Yasa değişikliği yaparak, MİT’ in ya da Başbakanın görevlendireceği tüm elemanların soruşturulması, yargılanması için başbakandan izin alınması doğru mu?
Yarın bu yetkinin istismar edilmeyeceği, kötüye kullanılmayacağının garantisi nedir?
Neresinden bakarsanız bakın, sorunlu bir durum var ortada ve acilen çözüm bekliyor.
Ve biz her zaman yaptığımız gibi günlük, anlık, geçici çözümlerle geçiştirmeye çalışıyoruz. Yarın mecliste çıkacak tartışmalar, suçlamalar ve gereksiz polemikleri düşündükçe insan daha çok karamsarlığa düşüyor.
Sorunları bu tür yasal ve zorlama yöntemlerle çözme yerine, bir süredir askıya alınan demokratik adımları atmayı sürdürmek, AB kriterlerini ısrarlı biçimde uygulamaya koymak, devletin içine sızmış tüm karanlık odakları temizlemek, tüm sorunlarımızı hukuk sistemi içerisinde çözmeye çalışmak daha doğru olmaz mı?
İktidarın her fırsatta meclis çoğunluğunu kullanarak otoriter bir anlayışa sürüklenmesi ne kadar yanlışsa, muhalefetin de ülke yararı yerine AKP düşmanlığı üzerinden her fırsatta bu tür konuları siyasi ranta dönüştürmeye çalışması da yanlış ve tehlikelidir.
AKP’nin yargı bağımsızdır deyip, işine gelmediği zaman yargıya müdahalesi ne kadar yanlışsa, muhalefetin şimdiye kadar hep “AKP kendi yargısını oluşturuyor” deyip, bugün aynı yargıya salt AKP’den intikam alma hırsıyla sahip çıkmaya çalışması da o denli yanlış, tehlikeli ve samimi değildir.

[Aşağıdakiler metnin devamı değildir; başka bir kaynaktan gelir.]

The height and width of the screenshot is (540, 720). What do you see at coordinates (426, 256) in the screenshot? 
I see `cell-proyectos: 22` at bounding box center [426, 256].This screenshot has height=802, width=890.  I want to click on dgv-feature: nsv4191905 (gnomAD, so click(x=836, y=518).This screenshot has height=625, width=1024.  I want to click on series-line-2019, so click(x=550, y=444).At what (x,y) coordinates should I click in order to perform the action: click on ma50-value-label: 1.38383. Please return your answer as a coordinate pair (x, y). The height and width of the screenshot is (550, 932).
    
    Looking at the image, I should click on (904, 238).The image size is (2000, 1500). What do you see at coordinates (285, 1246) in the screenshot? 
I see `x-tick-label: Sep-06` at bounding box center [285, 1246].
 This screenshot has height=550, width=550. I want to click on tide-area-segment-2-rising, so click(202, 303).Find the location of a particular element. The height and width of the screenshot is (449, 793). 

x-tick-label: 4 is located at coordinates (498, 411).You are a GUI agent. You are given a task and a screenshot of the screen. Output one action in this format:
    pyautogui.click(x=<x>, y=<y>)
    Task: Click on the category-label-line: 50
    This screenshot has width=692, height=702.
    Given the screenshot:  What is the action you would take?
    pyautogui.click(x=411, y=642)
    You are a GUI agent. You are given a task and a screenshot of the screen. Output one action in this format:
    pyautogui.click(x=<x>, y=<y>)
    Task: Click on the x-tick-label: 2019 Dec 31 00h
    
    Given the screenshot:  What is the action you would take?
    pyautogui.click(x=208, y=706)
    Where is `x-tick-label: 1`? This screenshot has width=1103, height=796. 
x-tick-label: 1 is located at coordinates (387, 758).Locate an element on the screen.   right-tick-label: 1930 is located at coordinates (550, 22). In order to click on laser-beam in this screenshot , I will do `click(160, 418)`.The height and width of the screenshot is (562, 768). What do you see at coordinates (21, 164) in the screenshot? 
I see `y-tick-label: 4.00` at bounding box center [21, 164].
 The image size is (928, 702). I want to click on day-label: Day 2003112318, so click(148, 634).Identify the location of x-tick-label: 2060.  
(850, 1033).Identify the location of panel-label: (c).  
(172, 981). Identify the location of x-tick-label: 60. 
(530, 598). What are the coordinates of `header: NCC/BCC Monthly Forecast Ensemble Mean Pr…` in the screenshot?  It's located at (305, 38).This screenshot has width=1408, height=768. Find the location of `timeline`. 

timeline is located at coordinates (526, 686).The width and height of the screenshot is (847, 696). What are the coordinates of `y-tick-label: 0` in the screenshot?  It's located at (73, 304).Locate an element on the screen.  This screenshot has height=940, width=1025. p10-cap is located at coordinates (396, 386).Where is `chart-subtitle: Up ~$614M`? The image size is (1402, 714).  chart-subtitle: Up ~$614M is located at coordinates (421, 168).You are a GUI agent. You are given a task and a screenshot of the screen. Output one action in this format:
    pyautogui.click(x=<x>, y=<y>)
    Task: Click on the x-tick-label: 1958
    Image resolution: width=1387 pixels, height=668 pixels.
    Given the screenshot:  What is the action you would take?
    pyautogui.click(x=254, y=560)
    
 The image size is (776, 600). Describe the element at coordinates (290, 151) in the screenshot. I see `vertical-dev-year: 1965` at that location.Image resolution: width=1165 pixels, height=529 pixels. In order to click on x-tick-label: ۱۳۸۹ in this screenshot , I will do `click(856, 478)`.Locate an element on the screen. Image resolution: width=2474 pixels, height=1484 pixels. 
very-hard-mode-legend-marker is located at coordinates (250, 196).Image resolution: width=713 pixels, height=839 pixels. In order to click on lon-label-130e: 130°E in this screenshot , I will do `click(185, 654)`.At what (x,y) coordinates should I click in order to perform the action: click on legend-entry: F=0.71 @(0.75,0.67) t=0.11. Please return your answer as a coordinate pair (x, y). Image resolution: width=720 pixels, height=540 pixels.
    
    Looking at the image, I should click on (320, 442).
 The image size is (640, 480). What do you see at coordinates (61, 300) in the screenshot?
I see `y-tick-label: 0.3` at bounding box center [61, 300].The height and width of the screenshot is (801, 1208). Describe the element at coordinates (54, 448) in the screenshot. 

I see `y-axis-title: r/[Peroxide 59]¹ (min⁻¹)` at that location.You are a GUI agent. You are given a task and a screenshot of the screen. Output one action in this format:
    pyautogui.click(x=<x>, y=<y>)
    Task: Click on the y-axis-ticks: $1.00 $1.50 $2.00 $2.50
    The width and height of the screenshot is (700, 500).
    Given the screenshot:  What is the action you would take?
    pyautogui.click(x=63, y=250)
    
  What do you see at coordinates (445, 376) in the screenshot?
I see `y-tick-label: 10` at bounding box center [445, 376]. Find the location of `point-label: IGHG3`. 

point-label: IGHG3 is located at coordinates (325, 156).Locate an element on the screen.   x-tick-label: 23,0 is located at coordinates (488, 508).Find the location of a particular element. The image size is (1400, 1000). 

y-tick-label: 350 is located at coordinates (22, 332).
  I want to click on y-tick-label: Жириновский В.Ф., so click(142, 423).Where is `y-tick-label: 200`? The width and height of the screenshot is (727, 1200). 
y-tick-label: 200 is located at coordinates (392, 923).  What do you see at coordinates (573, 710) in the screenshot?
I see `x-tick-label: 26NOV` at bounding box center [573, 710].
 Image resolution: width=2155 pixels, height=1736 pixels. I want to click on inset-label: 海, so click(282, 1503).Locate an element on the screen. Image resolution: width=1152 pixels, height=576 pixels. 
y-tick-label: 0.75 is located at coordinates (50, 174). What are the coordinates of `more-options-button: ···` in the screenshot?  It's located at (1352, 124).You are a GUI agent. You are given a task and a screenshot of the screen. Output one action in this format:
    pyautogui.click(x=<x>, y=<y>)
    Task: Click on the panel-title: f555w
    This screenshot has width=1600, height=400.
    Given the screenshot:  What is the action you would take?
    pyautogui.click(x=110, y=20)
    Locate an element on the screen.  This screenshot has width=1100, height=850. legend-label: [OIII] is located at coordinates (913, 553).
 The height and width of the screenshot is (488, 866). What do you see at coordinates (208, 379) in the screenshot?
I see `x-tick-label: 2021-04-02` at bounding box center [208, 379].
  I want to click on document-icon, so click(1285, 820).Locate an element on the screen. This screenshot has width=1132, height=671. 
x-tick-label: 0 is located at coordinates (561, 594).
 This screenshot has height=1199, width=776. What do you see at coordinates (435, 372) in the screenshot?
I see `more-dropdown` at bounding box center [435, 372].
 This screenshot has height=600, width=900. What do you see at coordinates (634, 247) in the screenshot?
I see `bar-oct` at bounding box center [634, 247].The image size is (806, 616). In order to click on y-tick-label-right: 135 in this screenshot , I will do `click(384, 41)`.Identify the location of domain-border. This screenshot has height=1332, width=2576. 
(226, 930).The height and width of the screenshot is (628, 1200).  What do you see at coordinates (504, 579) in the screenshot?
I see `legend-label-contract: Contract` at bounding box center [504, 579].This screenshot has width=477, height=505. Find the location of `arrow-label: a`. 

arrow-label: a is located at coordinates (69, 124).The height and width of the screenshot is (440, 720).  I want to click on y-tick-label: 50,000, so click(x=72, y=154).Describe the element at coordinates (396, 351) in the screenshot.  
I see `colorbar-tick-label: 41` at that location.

Tüm tarafların yaklaşan bölgesel savaşları da dikkate alarak bu tür kavgacı, barışı tehdit eden, demokrasiyi ve özgürlükleri öteleyen politika ve söylemlerden uzak durması gerekir.
Ancak o zaman bu güzel ülke; geçmişinde yaşadığı kötülüklerden, üzerine sinmiş pisliklerden arınır, faili meçhullerden, darbecilerden kurtulur; hak ettiği demokratik bir yönetime kavuşur.
Demokrasi için, özgürlük ve insanca bir yaşam için, inadına ve yılmadan barışı savunmaktan başka çaremiz yok.